I was inside that theater. I later calculated what was happening at 7:23. It was a quintessential Fosse moment: a stage-wide bar rising from the floor, a line of dance hall hostesses draping themselves over it, bait for big spenders. Here you can listen to him stage the movie version a few years later.
I had seen a lot of Fosse shows by that time — Damn Yankees, Pippin, Dancin', Chicago — and I had read enough about him to know what was autobiographical in his movie, All That Jazz.
So I cracked open Sam Wasson's 700-page biography figuring I knew the score. Hell, knew the score and the steps: those artfully slumped shoulders, knocked knees, and pigeon-toes. The bowler hats and black vests worn without shirts, like the one Liza Minnelli sported in the number that introduced her in Cabaret on screen, leading a chorus that kneeled and stomped and sprawled, and used hard-backed chairs for everything but sitting.
But I didn't know the details Sam Wasson gets at about how Fosse taught choreography that often made dancers seem all elbows and knees. First to Gwen Verdon, who was his muse before she was his wife, and then, with her help, to the dancers in all his shows.

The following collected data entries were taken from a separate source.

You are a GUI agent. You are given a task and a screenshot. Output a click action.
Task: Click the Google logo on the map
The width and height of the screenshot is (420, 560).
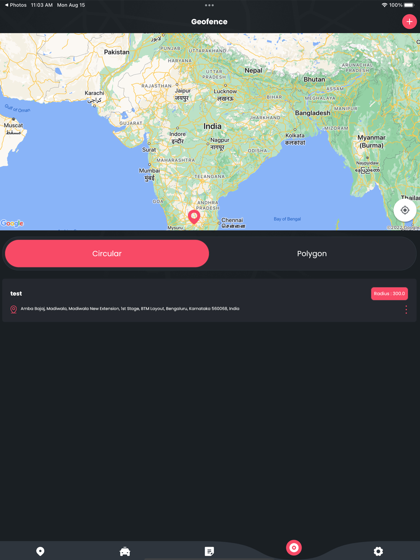(12, 223)
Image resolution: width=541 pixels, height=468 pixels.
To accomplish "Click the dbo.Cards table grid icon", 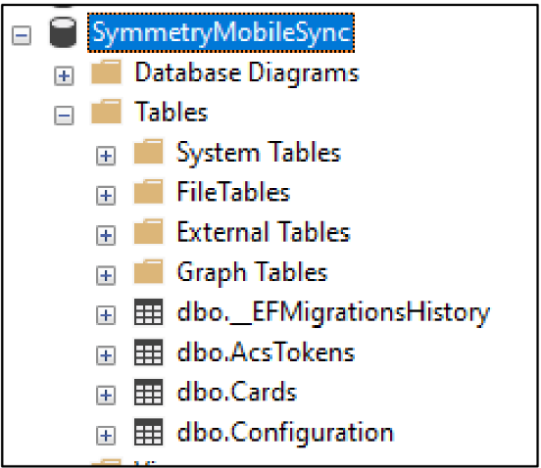I will coord(148,392).
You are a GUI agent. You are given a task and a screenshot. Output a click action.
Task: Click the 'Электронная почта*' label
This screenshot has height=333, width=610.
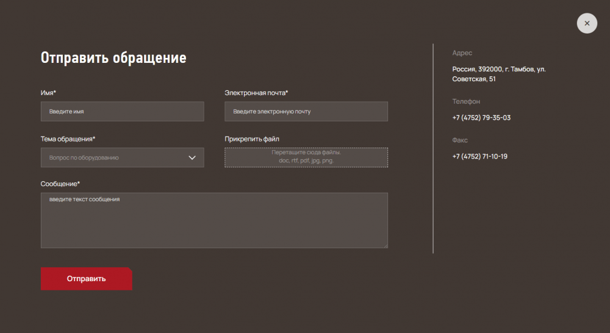coord(256,93)
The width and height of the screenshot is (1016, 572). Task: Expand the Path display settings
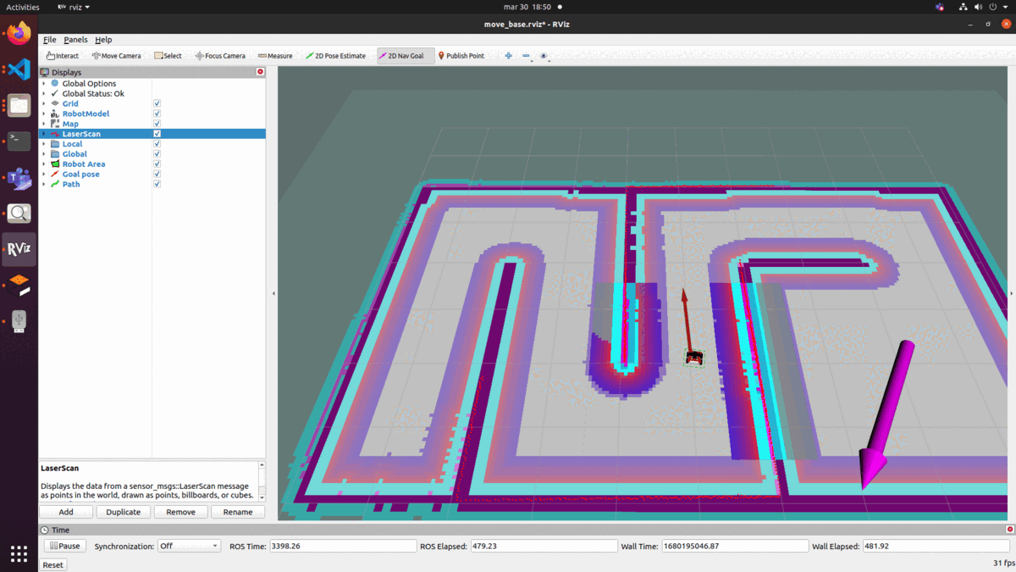(x=44, y=184)
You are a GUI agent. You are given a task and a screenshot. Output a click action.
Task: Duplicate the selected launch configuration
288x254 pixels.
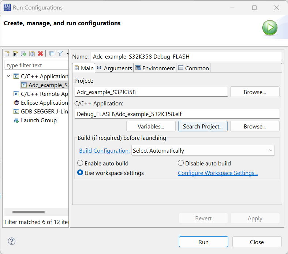[32, 54]
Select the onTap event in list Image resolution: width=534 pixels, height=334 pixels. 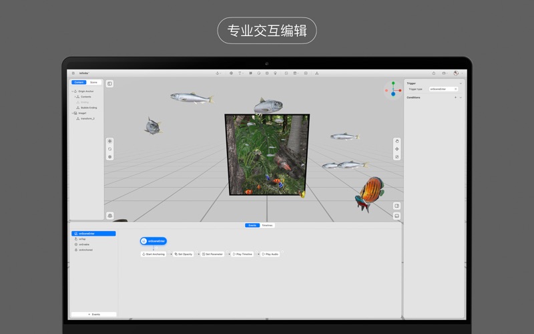tap(82, 239)
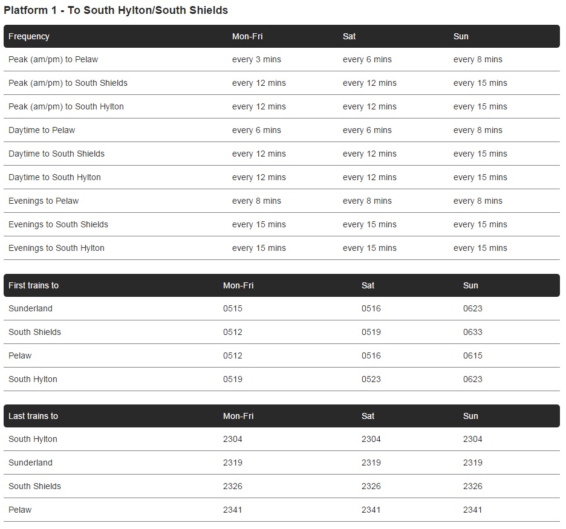Click the Evenings to South Shields label
Image resolution: width=566 pixels, height=529 pixels.
click(x=58, y=224)
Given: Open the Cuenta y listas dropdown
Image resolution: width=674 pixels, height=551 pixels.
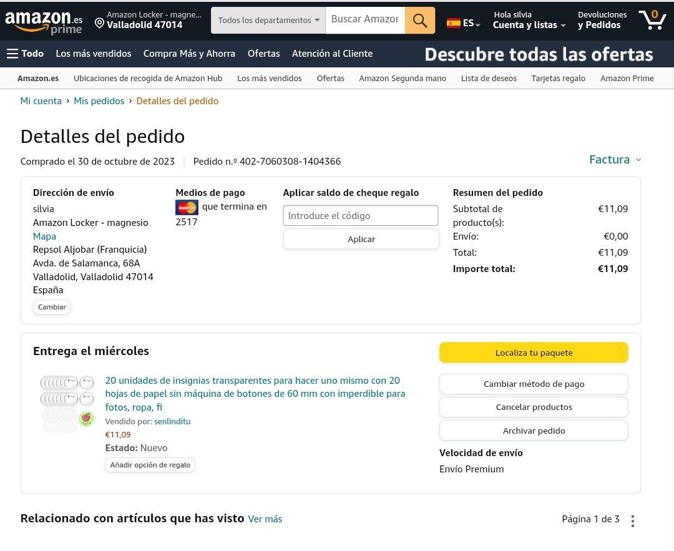Looking at the screenshot, I should point(529,25).
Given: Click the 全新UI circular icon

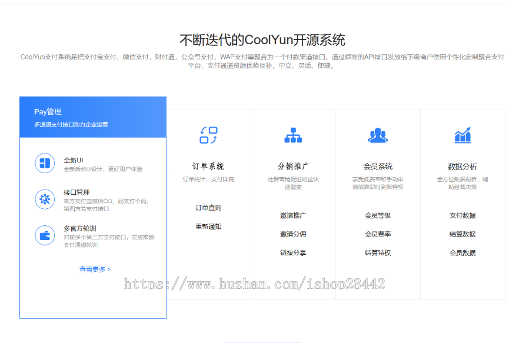Looking at the screenshot, I should pyautogui.click(x=45, y=164).
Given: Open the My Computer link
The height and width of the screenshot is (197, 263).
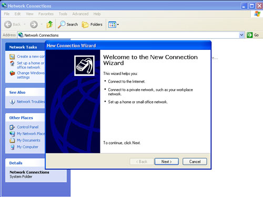Looking at the screenshot, I should [x=27, y=147].
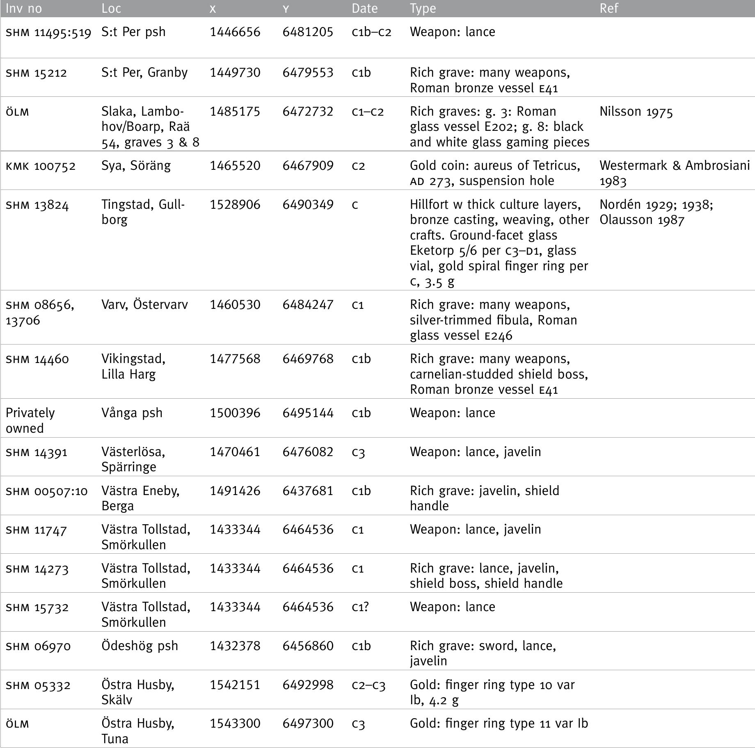Screen dimensions: 755x751
Task: Click the Hillfort type description
Action: tap(499, 243)
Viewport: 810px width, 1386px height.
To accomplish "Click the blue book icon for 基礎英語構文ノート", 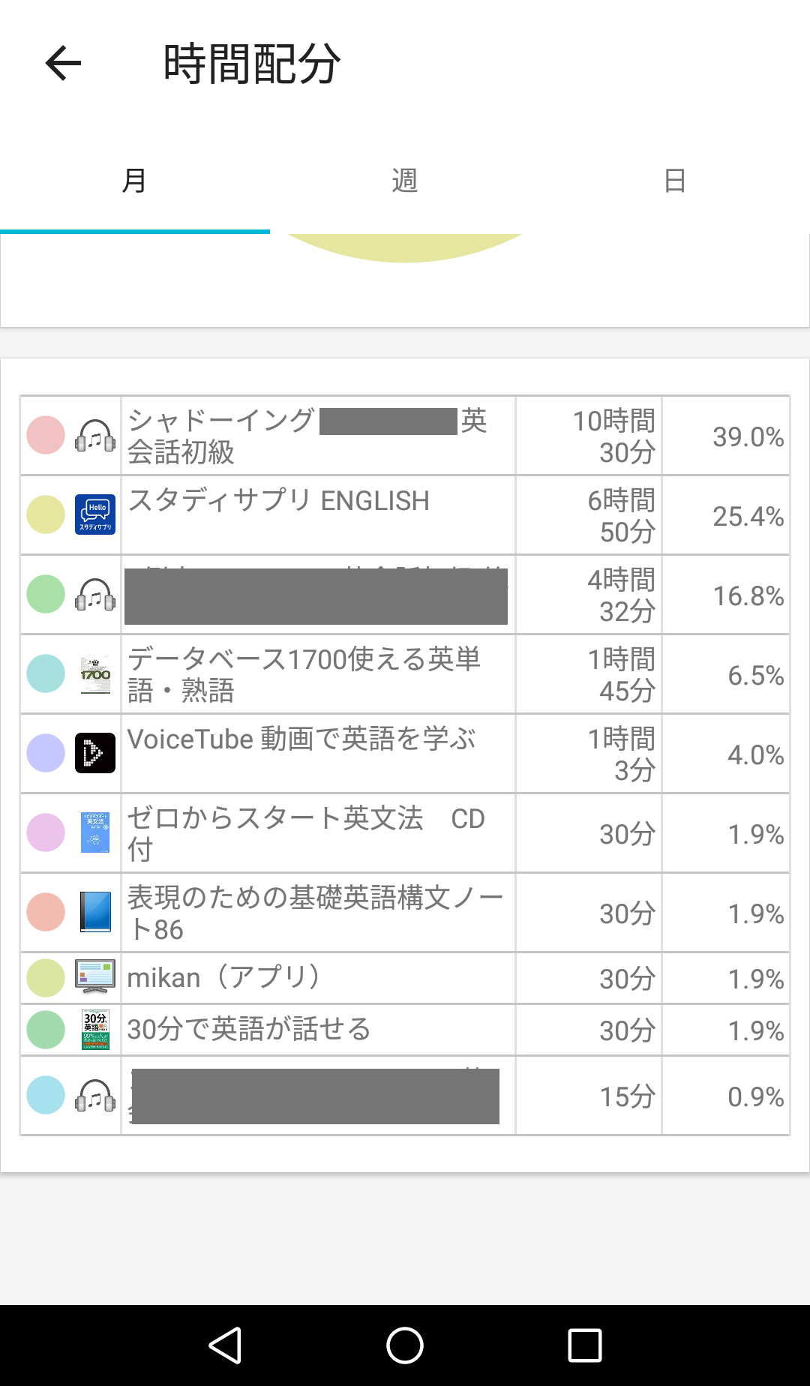I will click(x=95, y=912).
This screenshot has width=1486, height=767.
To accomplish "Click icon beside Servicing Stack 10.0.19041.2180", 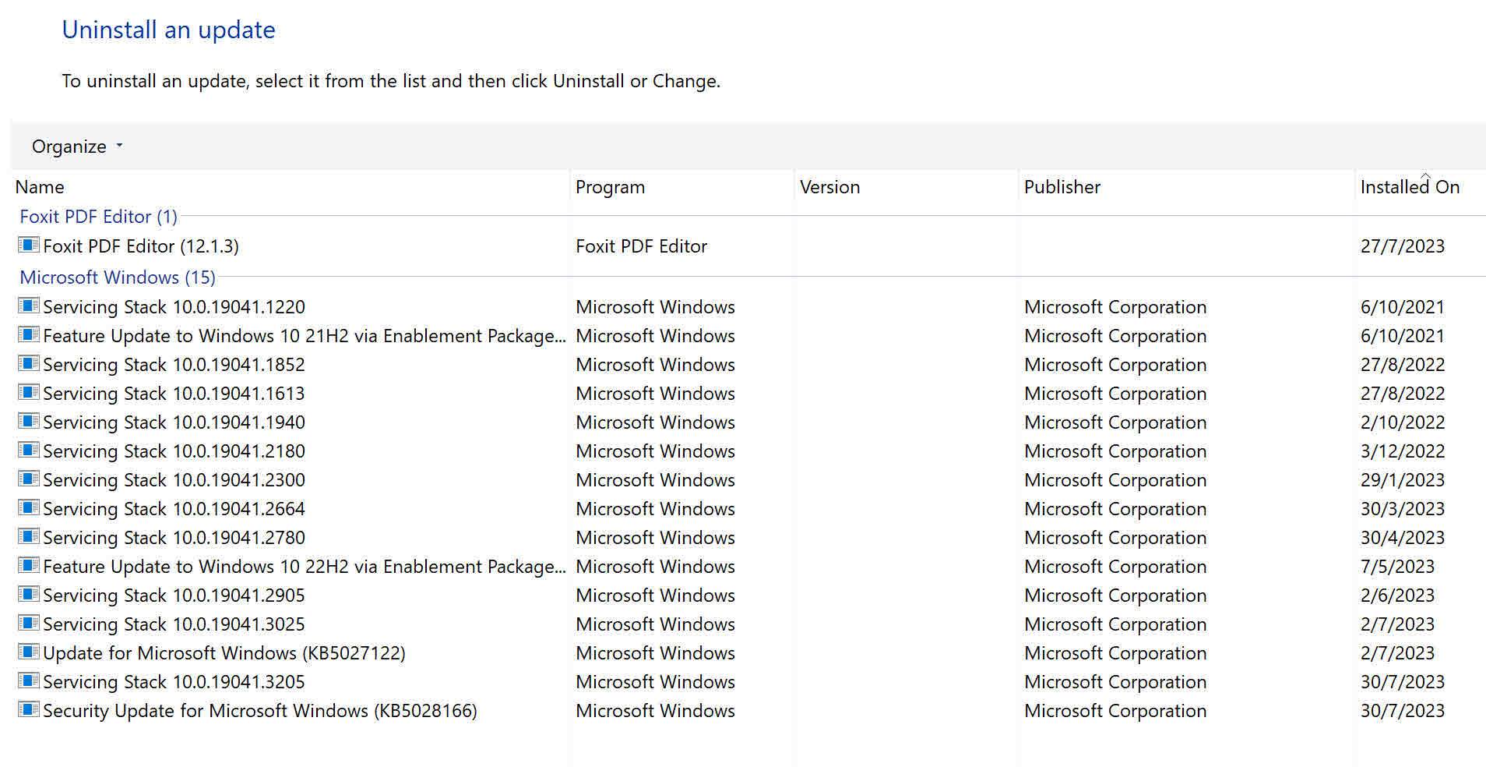I will coord(29,451).
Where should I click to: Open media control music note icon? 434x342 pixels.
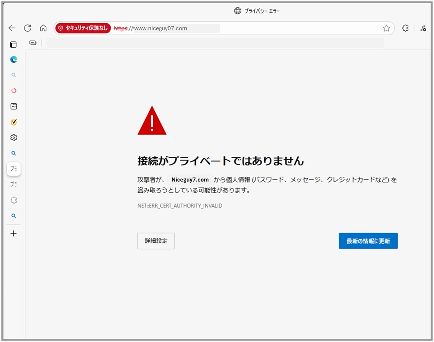coord(423,28)
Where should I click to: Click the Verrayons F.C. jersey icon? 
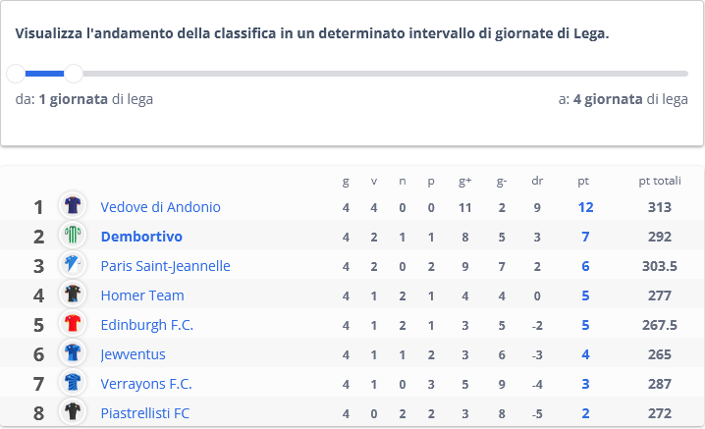(73, 382)
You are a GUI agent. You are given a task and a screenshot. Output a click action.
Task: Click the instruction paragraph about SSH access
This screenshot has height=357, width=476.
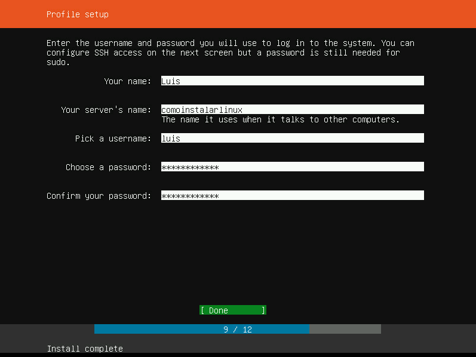click(230, 53)
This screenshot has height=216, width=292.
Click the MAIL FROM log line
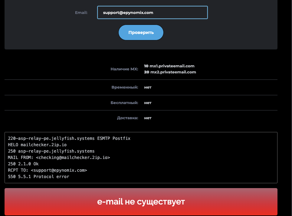point(59,157)
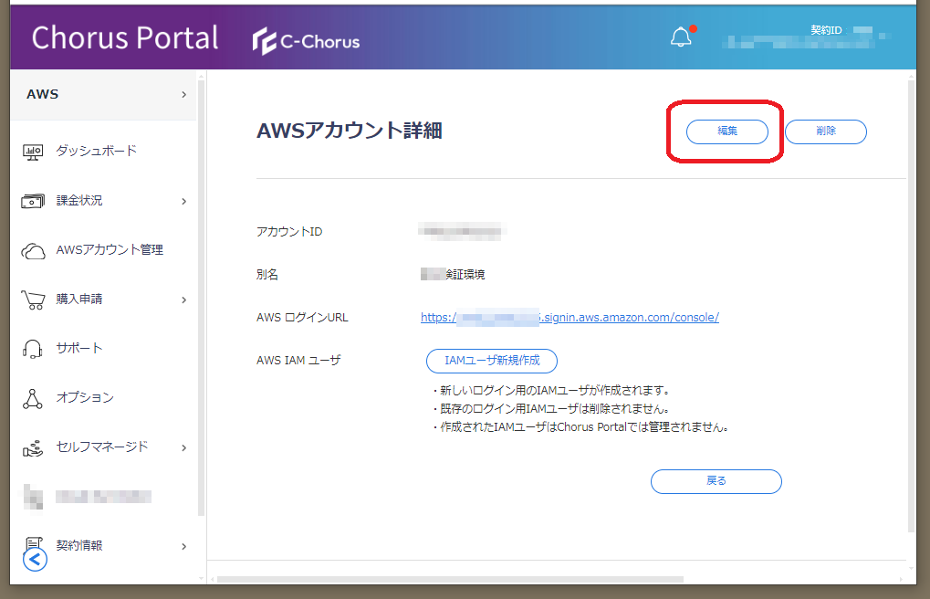Click the horizontal scrollbar at the bottom
This screenshot has width=930, height=599.
(449, 579)
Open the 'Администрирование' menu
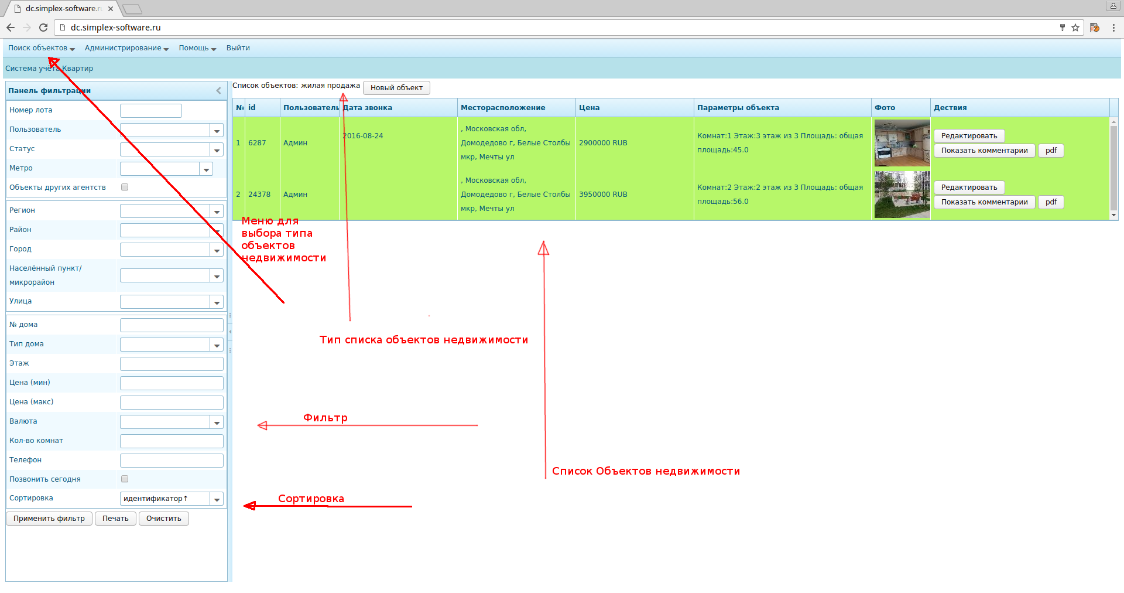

In one dance the chorus girls all had to extend a foot while leaning back and shooting their arms down at their sides. Fosse gave them an image to help them see exactly how he wanted it: "Ladies," he said, "it's like a man is holding out a fur coat for you and you have to drop your arms in."
"Other directors" writes Wasson, "might give their dancers images for every scene. Bob... had one for just about every step. These were the lines the dancers' bodies had to speak."
That, I submit, is lovely writing, as is his description of Cabaret as a film "about the bejeweling of horror [that] coruscated with Fosse's private sequins." You can lift samples just like those from virtually every page of this book.
You'll also learn how the director's dark stage imagery mirrored his own life — the wife and girlfriends he cheated on, the down-and-dirty burlesque houses he grew up in, the amphetamines that kept him going, and the barbiturates that calmed him when he lost confidence in his own "razzle-dazzle."
Wasson pictures him as harder on himself than he was on his dancers. In one year, he won a directing triple crown for which no one else had ever even been nominated — An Emmy for Liza With A Z, An Oscar for Cabaret, and a Tony for Pippin. And his reaction was utter depression. But out of that depression came Chicago...a musical vaudeville that looked great at the Tony Awards in 1976.
The revival is about to enter its 14th year on Broadway.
Sam Wasson's book, Fosse, is filled with the kind of inside detail that comes of substantial research, and vivid descriptions that turn the research into a sort of movie in your head. All the way from little Bobby Fosse's elementary school disappointment when the spotlight faded on him, right through to the moment when Gwen Verdon, the love of his life, cradled Fosse's head on her lap on a DC sidewalk just blocks from an audience he was at that very moment, razzle-dazzling to beat the band.